Dissecting the islands of Borneo and Sulawesi and mirroring the Makassar Strait, the Wallace Line is an invisible line where the animals in the western portion are largely of Asian origin and of Australasian in the eastern portion. Named in the 19th century after British naturalist Alfred Wallace, the Wallace Line separates elephants and tigers from marsupials, monotremes and bird species like colourful barbets and trogons from honeyeaters and kookaburras.

Wallace observed an extraordinary array of wildlife species while trekking the Malay Archipelago (today’s Indonesia) in the mid 1800’s. He linked geological Ice Age history with species movement, noticing marsupials with distinctly Australian elements alongside primates, like macaques and tarsiers, from Asia.

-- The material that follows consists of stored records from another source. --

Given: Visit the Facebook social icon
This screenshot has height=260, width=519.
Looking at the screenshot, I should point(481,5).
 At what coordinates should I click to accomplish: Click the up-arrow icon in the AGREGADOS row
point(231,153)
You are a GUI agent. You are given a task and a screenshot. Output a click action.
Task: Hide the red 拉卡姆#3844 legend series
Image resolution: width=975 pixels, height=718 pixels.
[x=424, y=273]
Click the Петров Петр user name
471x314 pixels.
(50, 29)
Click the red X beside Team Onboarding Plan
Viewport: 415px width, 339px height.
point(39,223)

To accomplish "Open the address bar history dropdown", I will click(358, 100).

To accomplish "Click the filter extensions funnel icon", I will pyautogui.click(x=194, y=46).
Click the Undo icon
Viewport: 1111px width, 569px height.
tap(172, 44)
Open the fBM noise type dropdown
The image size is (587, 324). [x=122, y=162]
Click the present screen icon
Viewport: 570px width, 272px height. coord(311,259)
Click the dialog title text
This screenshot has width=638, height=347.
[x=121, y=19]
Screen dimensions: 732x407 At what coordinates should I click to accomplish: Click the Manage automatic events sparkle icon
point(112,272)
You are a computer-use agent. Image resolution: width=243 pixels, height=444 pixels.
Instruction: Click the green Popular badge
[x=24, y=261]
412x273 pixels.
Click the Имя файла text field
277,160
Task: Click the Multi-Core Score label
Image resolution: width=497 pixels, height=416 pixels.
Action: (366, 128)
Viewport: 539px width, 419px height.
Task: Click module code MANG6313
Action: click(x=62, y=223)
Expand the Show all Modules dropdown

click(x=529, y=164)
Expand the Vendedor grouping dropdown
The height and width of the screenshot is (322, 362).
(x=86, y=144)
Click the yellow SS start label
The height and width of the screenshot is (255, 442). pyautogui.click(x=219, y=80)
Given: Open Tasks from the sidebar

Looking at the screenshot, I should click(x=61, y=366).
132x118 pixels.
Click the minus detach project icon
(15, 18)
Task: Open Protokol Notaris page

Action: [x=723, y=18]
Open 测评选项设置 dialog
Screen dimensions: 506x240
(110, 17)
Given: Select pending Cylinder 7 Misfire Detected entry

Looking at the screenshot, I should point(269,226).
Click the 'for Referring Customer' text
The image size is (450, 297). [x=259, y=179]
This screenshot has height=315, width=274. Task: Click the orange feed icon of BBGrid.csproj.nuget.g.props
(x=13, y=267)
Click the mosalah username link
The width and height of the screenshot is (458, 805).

Tarsiers, approximately the size of a mango with oversized saucer-like eyes, are nocturnal creatures found in South Ease Asia, with most (11 of 16 species) found in Sulawesi. Tangkoko Nature Reserve is a known habitat for these tiny tree-dwellers. At the other end of the size scale, orangutans, which are endangered and may weigh more than 100kg, can be seen swinging through the forest at the Samboja Lestari Rainforest in Borneo’s East Kalimantan.

Fast Fact:  British naturalist Alfred Wallace observed zoological differences either side of an implied line which developed his theory of natural selection, prompting Charles Darwin to publish his own ideas in On the Origin of Species.

Don’t Miss: When walking through Indonesia’s lush forests, keep an eye out for Sulawesi’s endemic species like the black macaque with its mohawk-like tuft of hair or Bear Cuscus, a tree-dwelling marsupial the size of a cat.



The Archipelago has a spicy history

Sulawesi was long known as Celebes after Portuguese explorers landed on its shores in the 1500’s and established the port of Makassar. The port city grew fast as the emerging spice trade capitalised on demand from both China and Europe for exotic spices such as nutmeg, mace and cloves. At the time the Indonesian archipelago was a fragmented amalgamation of kingdoms and sultanates vying for power over lucrative trades.

With the spice trade developing, the archipelago subsequently went through turbulent times, undergoing much change until the late eighteenth century: Java lost much of its former power, Islam extended its reach through populations across the archipelago,  Europeans began to influence island affairs and Chinese labourers and merchants disrupted commerce. Spices remained at the heart of the archipelago’s fortunes or failures.

Indonesia is the world’s largest producer of the aromatic clove with Sulawesi central to the industry with vast plantations scenting the air. Harvest season is during the drier months generally from June to August with bud-like flowers picked by hand by workers clambering up and down bamboo ladders propped against the shrub-like trees. The buds are then laid out to dry and eventually sold to companies who process the cloves for worldwide distribution.

Toli Toli, in Sulawesi, is known as the city of cloves due to extensive production of this aromatic spice cultivated on the rolling hills around the town. According to legend, cloves were once so highly valued in China because visitors to the Han Dynasty court were only permitted to address the Emperor if their breath had first been sweetened with Javanese cloves. Prior to the discovery of the ‘spice islands’, these cloves were sourced through Arab sultanates on the Silk Road who controlled supply and trading routes.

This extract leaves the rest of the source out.